DATA FOR THIS TASK –
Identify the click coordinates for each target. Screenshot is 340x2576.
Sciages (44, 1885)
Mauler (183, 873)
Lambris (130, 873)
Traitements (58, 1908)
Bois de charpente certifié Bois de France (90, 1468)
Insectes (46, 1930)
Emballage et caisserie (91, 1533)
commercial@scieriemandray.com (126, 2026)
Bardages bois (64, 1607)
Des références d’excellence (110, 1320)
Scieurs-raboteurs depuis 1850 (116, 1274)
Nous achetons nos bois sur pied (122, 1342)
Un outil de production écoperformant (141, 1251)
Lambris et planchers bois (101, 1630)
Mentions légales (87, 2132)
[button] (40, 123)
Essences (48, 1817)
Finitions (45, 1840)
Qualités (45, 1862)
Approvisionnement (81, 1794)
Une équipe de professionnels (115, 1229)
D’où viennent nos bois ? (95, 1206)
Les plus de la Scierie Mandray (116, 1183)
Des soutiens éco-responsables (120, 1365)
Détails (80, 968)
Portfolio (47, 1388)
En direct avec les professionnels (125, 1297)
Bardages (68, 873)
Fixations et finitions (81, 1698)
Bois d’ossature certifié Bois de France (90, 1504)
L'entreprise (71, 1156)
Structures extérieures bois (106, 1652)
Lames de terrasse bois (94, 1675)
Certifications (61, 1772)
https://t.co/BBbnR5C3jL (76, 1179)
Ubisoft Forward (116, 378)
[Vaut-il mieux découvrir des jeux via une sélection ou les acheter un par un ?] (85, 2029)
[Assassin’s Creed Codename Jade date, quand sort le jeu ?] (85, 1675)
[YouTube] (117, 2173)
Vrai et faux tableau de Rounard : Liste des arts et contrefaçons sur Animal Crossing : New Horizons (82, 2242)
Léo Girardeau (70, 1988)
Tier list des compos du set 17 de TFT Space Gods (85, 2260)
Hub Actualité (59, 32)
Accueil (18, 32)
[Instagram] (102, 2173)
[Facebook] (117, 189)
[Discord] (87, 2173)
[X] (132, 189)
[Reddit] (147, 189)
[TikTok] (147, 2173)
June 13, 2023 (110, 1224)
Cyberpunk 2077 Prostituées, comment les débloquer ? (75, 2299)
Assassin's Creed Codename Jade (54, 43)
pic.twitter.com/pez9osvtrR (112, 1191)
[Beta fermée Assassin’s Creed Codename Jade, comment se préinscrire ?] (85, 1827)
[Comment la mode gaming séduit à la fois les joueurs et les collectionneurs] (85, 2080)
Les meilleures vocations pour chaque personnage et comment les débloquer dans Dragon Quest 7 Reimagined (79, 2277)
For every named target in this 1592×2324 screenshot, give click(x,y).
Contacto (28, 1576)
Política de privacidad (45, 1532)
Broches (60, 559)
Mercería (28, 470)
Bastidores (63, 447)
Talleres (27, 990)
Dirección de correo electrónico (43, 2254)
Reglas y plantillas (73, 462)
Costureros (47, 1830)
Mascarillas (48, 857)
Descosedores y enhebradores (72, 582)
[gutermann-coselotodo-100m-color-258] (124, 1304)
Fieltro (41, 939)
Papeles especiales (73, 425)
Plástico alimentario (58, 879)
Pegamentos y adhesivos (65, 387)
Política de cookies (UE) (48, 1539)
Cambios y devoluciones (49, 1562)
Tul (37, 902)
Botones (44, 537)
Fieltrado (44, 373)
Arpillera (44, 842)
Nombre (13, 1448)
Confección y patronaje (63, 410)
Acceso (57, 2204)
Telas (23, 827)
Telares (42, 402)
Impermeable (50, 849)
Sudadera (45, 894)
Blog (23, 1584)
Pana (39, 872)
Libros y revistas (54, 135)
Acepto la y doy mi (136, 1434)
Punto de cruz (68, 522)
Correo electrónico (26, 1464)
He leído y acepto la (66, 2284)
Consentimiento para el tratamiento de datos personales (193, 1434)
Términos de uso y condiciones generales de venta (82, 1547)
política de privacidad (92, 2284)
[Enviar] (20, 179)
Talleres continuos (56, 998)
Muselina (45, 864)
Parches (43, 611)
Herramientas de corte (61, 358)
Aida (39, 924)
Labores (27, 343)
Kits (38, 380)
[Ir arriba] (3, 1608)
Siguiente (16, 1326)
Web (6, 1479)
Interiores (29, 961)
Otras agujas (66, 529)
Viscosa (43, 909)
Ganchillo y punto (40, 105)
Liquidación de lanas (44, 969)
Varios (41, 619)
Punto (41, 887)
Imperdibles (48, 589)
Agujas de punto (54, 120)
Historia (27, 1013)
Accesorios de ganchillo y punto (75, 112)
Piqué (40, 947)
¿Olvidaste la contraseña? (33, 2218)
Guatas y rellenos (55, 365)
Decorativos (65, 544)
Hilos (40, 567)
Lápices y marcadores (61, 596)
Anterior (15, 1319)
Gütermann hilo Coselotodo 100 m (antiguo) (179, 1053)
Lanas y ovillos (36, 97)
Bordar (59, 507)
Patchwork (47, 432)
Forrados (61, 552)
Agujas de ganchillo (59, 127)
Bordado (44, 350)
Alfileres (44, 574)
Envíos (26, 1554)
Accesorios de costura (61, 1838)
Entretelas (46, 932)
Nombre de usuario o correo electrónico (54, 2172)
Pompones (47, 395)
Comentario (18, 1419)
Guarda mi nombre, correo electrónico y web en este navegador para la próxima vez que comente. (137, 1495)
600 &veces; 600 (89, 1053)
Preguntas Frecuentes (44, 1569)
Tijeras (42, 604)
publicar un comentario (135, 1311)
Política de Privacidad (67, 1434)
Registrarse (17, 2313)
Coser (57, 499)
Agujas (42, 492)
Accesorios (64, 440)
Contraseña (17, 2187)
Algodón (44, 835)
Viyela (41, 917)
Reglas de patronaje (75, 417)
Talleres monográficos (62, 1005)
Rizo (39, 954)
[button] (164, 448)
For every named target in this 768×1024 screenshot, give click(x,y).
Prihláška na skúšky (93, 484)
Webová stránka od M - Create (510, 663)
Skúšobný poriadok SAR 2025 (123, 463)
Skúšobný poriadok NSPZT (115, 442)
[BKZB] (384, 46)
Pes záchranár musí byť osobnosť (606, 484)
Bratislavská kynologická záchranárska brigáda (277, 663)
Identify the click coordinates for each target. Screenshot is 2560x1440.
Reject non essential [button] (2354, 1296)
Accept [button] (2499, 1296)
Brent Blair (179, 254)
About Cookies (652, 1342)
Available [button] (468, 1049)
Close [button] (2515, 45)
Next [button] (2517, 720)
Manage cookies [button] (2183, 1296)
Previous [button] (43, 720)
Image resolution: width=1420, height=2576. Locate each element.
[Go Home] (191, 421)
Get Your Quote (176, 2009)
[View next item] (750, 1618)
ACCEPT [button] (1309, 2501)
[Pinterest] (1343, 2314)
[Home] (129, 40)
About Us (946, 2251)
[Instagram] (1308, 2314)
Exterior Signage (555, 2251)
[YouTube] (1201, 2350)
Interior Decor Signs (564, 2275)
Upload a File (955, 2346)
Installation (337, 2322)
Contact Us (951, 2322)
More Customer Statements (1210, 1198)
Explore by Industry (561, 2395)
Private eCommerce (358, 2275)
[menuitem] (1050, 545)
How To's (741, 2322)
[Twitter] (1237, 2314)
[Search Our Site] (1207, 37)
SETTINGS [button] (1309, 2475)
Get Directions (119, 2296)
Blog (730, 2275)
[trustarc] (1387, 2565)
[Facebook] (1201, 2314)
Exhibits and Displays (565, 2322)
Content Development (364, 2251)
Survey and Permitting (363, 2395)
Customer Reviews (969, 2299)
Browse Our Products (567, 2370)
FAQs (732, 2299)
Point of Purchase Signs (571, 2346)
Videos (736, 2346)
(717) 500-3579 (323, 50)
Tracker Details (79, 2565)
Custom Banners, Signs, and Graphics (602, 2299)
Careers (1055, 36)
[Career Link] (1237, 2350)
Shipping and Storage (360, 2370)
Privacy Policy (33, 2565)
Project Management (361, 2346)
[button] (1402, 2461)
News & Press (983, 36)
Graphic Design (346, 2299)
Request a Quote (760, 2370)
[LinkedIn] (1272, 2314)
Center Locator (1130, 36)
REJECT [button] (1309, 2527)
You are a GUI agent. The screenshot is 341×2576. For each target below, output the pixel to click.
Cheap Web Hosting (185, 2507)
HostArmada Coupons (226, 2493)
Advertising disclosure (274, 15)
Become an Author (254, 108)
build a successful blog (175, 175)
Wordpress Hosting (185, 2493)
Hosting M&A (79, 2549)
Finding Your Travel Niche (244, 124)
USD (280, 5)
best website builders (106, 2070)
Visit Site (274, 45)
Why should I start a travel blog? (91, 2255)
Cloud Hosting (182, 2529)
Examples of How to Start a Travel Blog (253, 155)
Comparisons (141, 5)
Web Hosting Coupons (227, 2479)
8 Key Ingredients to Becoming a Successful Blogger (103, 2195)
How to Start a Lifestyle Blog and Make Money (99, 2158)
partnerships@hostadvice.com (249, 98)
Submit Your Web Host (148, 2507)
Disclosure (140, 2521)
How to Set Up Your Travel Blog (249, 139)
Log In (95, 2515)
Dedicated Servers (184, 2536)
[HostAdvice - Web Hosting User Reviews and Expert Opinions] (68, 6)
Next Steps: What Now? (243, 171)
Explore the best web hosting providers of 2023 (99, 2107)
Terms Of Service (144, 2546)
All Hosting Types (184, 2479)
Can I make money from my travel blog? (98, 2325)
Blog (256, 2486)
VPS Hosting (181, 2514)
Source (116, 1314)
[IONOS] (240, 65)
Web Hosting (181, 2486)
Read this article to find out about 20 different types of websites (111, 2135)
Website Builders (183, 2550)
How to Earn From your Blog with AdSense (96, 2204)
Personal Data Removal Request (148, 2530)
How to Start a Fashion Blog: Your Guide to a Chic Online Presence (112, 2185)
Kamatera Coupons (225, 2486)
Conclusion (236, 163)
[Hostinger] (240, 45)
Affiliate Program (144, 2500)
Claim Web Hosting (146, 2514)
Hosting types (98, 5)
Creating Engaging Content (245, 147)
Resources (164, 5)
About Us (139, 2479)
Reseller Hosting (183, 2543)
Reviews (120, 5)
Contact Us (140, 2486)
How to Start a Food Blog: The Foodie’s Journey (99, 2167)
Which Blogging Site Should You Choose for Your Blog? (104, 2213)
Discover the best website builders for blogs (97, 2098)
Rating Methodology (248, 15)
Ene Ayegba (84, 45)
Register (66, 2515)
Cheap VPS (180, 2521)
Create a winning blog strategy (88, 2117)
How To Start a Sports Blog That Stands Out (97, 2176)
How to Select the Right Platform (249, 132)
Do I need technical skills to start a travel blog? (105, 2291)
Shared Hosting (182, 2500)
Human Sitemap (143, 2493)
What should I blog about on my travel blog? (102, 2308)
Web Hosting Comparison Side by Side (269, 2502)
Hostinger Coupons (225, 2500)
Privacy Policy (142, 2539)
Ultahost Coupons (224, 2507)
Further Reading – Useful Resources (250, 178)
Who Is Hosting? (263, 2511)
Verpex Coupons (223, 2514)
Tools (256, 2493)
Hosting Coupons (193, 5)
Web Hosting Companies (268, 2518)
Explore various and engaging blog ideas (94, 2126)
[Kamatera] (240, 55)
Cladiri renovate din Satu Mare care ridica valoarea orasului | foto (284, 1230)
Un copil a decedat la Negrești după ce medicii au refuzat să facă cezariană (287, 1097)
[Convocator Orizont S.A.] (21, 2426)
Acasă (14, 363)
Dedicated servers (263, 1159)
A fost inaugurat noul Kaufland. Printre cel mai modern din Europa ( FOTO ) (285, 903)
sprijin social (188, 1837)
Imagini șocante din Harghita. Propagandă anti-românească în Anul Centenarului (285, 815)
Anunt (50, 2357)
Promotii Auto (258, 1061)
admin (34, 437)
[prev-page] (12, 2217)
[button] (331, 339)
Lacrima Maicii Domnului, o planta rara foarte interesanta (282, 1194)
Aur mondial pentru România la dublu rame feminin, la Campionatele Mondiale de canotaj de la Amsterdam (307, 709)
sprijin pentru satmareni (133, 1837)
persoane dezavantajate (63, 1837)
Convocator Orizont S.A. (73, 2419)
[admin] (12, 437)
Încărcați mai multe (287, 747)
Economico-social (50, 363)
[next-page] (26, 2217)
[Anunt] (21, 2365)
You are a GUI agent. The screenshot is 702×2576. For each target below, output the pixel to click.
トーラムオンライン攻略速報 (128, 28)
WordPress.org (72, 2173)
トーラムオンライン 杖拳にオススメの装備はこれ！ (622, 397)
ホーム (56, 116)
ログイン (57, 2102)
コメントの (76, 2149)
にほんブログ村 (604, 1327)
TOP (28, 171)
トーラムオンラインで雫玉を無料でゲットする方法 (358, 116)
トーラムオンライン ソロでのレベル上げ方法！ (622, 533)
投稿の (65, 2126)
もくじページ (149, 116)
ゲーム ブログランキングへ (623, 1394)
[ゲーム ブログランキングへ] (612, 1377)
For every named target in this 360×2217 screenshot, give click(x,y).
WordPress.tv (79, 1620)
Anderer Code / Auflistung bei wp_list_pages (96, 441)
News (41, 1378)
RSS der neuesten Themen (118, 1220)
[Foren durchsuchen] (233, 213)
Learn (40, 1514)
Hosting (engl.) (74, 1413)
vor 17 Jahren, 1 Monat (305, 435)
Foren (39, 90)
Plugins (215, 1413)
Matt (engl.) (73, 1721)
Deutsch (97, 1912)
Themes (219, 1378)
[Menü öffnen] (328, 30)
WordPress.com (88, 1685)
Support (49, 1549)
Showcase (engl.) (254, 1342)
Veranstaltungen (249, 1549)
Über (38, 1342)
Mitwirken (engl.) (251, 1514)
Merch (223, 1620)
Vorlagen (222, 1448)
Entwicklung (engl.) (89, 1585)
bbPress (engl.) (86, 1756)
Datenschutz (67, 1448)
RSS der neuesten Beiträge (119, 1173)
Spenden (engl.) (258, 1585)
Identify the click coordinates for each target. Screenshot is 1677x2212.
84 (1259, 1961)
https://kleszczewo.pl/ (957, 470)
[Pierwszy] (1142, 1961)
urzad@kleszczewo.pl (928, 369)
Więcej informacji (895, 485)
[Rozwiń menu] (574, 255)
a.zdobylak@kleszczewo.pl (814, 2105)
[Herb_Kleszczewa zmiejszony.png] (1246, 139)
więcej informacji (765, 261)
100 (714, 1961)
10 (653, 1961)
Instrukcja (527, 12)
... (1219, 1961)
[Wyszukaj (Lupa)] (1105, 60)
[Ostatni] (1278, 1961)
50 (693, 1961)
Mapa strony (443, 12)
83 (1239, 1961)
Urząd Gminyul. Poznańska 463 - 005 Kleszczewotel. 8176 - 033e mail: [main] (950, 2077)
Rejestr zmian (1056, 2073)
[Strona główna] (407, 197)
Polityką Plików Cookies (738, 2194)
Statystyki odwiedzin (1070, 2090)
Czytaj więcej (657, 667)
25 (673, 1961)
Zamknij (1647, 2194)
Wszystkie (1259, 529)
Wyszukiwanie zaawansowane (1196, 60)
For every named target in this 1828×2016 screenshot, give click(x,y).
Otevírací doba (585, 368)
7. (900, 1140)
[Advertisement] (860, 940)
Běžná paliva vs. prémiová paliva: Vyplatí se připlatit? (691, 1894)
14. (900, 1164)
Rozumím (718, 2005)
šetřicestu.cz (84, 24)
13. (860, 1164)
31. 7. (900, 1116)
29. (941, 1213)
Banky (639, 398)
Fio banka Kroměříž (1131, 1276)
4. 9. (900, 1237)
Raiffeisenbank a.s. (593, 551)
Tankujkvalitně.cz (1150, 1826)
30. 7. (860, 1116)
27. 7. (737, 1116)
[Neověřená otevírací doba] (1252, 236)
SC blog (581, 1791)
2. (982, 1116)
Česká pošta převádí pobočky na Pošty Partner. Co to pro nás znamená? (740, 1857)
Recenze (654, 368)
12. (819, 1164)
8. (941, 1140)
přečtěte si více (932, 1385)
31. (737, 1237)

WHAT YOU HAVE TO DO – From the listing above, repeat exactly the lines starting at the line that includes "Mercería (28, 470)" and ending at the line that includes "Agujas (42, 492)", with nothing outside that span.

THE ANSWER –
Mercería (28, 470)
Bastidores (63, 447)
Talleres (27, 990)
Dirección de correo electrónico (43, 2254)
Reglas y plantillas (73, 462)
Costureros (47, 1830)
Mascarillas (48, 857)
Descosedores y enhebradores (72, 582)
[gutermann-coselotodo-100m-color-258] (124, 1304)
Fieltro (41, 939)
Papeles especiales (73, 425)
Plástico alimentario (58, 879)
Pegamentos y adhesivos (65, 387)
Política de cookies (UE) (48, 1539)
Cambios y devoluciones (49, 1562)
Tul (37, 902)
Botones (44, 537)
Fieltrado (44, 373)
Arpillera (44, 842)
Nombre (13, 1448)
Confección y patronaje (63, 410)
Acceso (57, 2204)
Telas (23, 827)
Telares (42, 402)
Impermeable (50, 849)
Sudadera (45, 894)
Blog (23, 1584)
Pana (39, 872)
Libros y revistas (54, 135)
Acepto la y doy mi (136, 1434)
Punto de cruz (68, 522)
Correo electrónico (26, 1464)
He leído y acepto la (66, 2284)
Consentimiento para el tratamiento de datos personales (193, 1434)
Términos de uso y condiciones generales de venta (82, 1547)
política de privacidad (92, 2284)
[Enviar] (20, 179)
Talleres continuos (56, 998)
Muselina (45, 864)
Parches (43, 611)
Herramientas de corte (61, 358)
Aida (39, 924)
Labores (27, 343)
Kits (38, 380)
[Ir arriba] (3, 1608)
Siguiente (16, 1326)
Web (6, 1479)
Interiores (29, 961)
Otras agujas (66, 529)
Viscosa (43, 909)
Ganchillo y punto (40, 105)
Liquidación de lanas (44, 969)
Varios (41, 619)
Punto (41, 887)
Imperdibles (48, 589)
Agujas de punto (54, 120)
Historia (27, 1013)
Accesorios de ganchillo y punto (75, 112)
Piqué (40, 947)
¿Olvidaste la contraseña? (33, 2218)
Guatas y rellenos (55, 365)
Decorativos (65, 544)
Hilos (40, 567)
Lápices y marcadores (61, 596)
Anterior (15, 1319)
Gütermann hilo Coselotodo 100 m (antiguo) (179, 1053)
Lanas y ovillos (36, 97)
Bordar (59, 507)
Patchwork (47, 432)
Forrados (61, 552)
Agujas de ganchillo (59, 127)
Bordado (44, 350)
Alfileres (44, 574)
Envíos (26, 1554)
Accesorios de costura (61, 1838)
Entretelas (46, 932)
Nombre de usuario o correo electrónico (54, 2172)
Pompones (47, 395)
Comentario (18, 1419)
Guarda mi nombre, correo electrónico y web en este navegador para la próxima vez que comente. (137, 1495)
600 &veces; 600 (89, 1053)
Preguntas Frecuentes (44, 1569)
Tijeras (42, 604)
publicar un comentario (135, 1311)
Política de Privacidad (67, 1434)
Registrarse (17, 2313)
Coser (57, 499)
Agujas (42, 492)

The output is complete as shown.